Nous sommes à Bombay en 1971, à la veille du conflit avec le Pakistan. Gustad Noble, employé de banque parsi, vit avec sa femme Dilnavaz et leurs trois enfants dans un immeuble rempli de gens modestes qui vivent au jour le jour les tracasseries de la vie entre le lait allongé d’eau et les coupures d’eau, le manque chronique d’argent et de place.

« Ses yeux se portèrent sur l’étroit dholni sur lequel dormait Sohrab, et que l’on rangeait, enroulé, sous le lit de Darius pendant la journée. Gustad aurait voulu acheter un véritable troisième lit, mais il n’y avait pas assez de place dans la petite chambre ».
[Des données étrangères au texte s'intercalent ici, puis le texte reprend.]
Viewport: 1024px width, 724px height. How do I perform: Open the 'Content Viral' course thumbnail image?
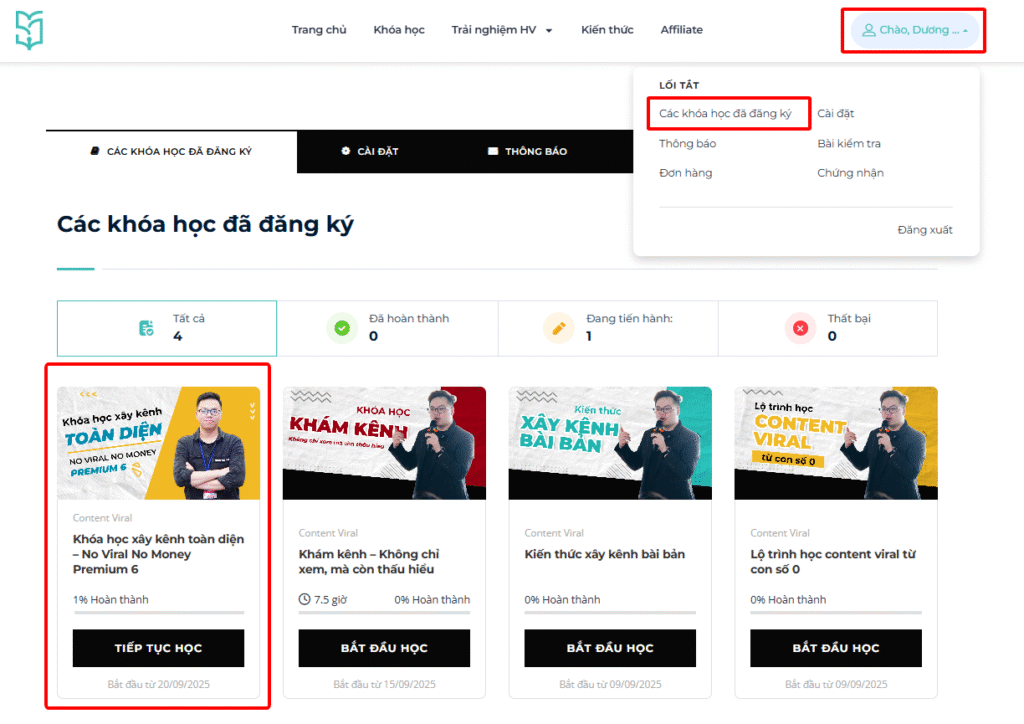pos(836,443)

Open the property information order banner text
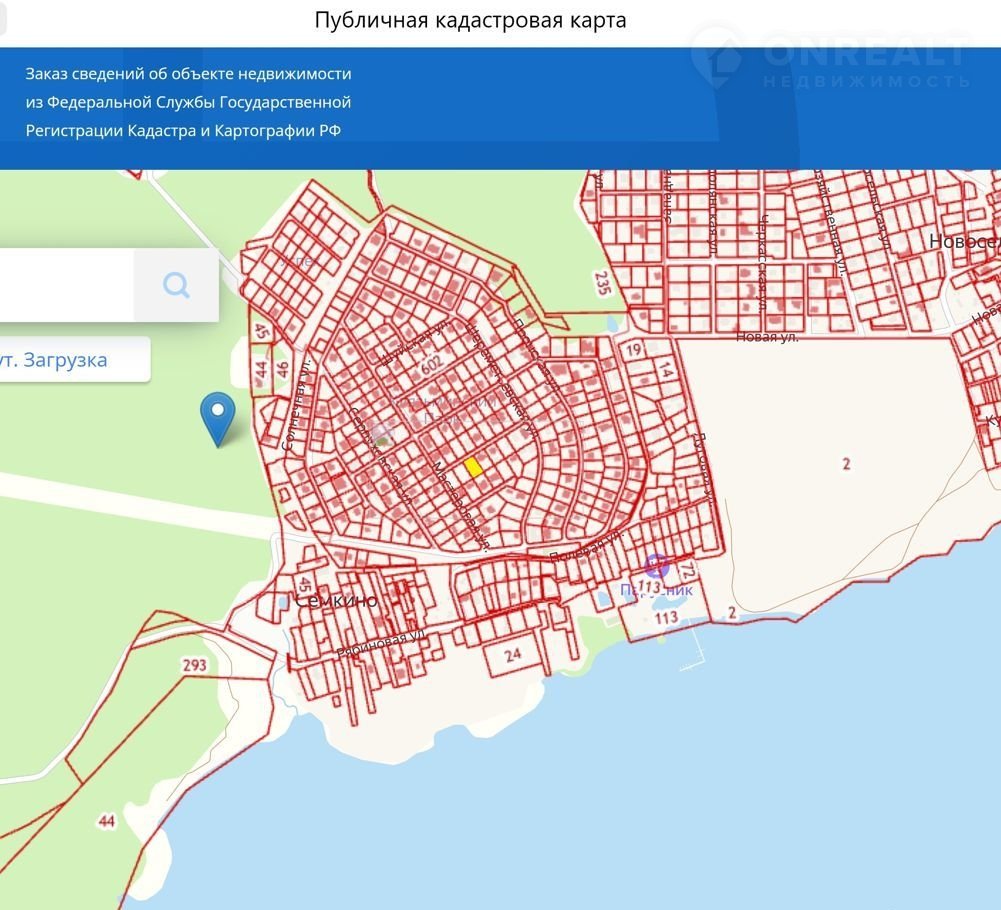click(x=188, y=102)
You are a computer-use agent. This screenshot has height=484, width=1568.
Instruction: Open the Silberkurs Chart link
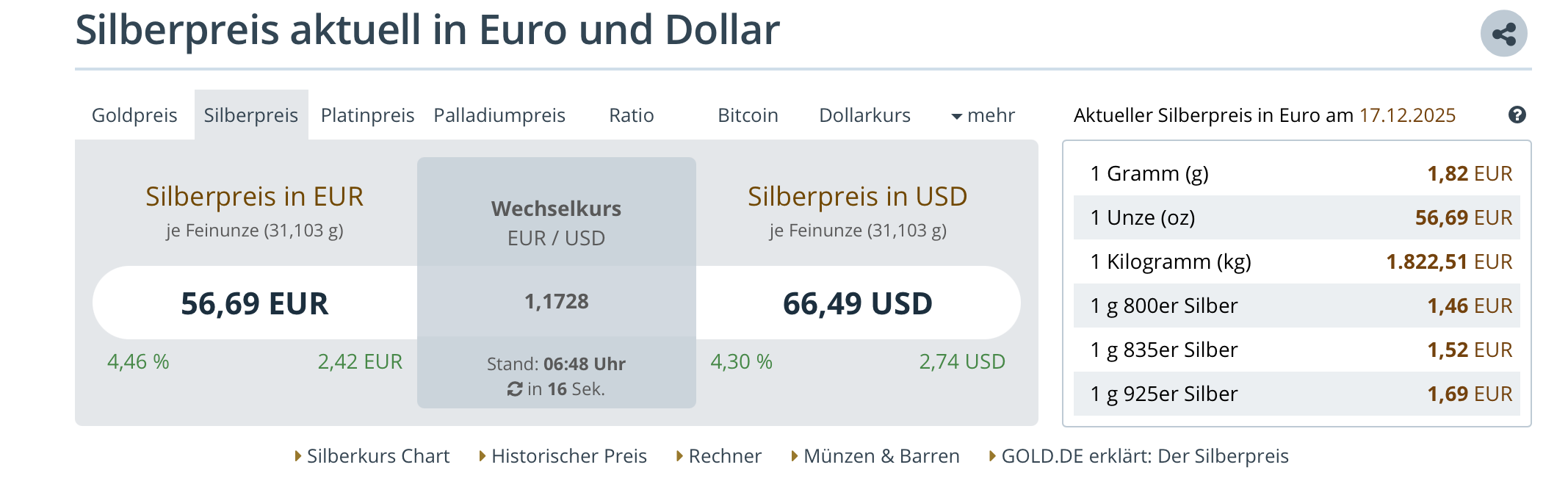[377, 456]
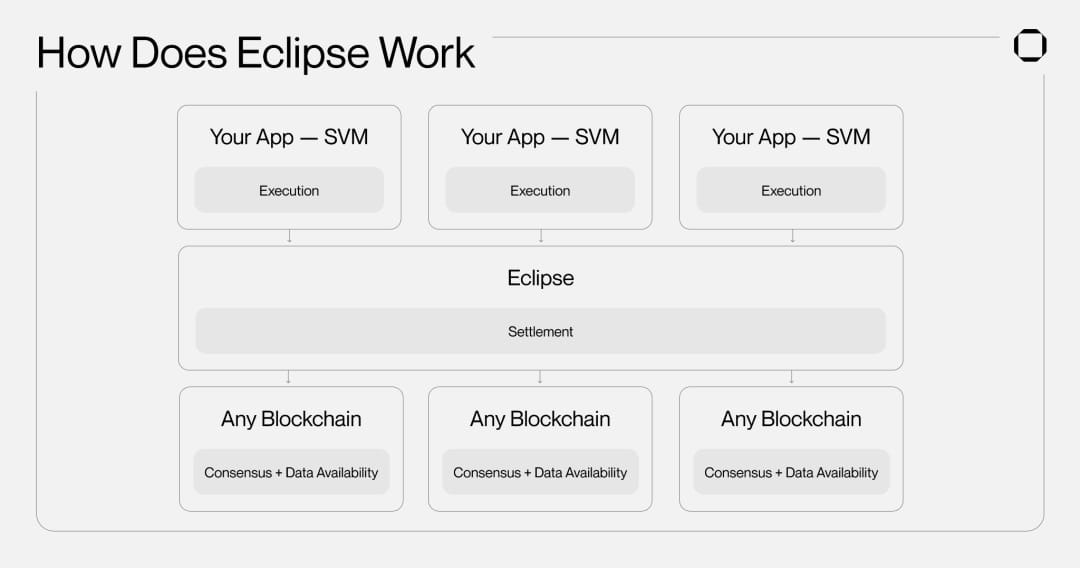Select the left Execution block

tap(289, 190)
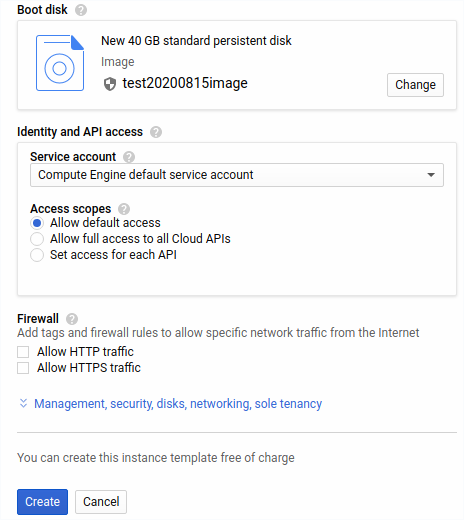
Task: Click the Access scopes help icon
Action: point(124,209)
Sorhab a dix-huit ans, c’est l’espoir de la famille, il vient de passer un concours pour une école d’ingénieurs dont on attend le résultat. Son cadet Darius (quinze ans) n’est pas aussi brillant et la petite, Roshan, neuf ans, fréquente l’école catholique.

La vie de l’immeuble, avec ses personnages hauts en couleurs comme miss Kutipia qui pratique la sorcellerie ou le touchant boîteux, le jeune Temul qui n’a pas toutes ses facultés. Tous auront leur rôle à jouer dans la tragédie qui va se dérouler.

Gustad vit un quotidien de gêne rythmé par la prière et le travail, l’amitié aussi. L’ami total, le major Bilimoria, a disparu sans laisser de traces trois ans auparavant et il vient d’écrire une lettre demandant l’aide de son ami Gustad. L’autre ami de Gustad – Dinshawji – travaille dans la même banque que lui. C’est un clown, toujours entre deux blagues cochonnes qui égayent tout le monde à la banque.

Un si long voyage décrit le quotidien d’un homme bon père de famille bon époux, et puis  tout déraille : le major demande dans sa lettre à Gustad d’accepter un paquet pour lui, et celui-ci est en fait une énorme somme d’argent. Au même moment Sorhab refuse d’entrer dans l’école d’ingénieur, il veut faire des études de lettres qui ne le mèneront qu’au chômage des diplômés selon Gustad. Le père et le fils se fâchent et Sorhab quitte la maison. Roshan tombe malade, Dinshawji aussi.

La mort rôde, et le malheur, et l’histoire de l’Inde avec en filigrane les ombres du régime d’Indira Gandhi : corruption, dictature, manipulations, violences et tortures.

Ce si long voyage que va entreprendre Gustad, je ne veux pas le décrire : il faut lire ce roman pour la plongée dans un univers mal connu, pour la vérité universelle des conflits humains et des sentiments, de l’humaine condition qui nous touche au plus profond de nous-mêmes. Entre l’histoire de l’Inde et le microcosme d’une communauté elle-même minuscule, entre les conflits éternels et les petites choses de la vie, Rohinton Mistry a tissé une toile d’une finesse et d’une solidité extrême.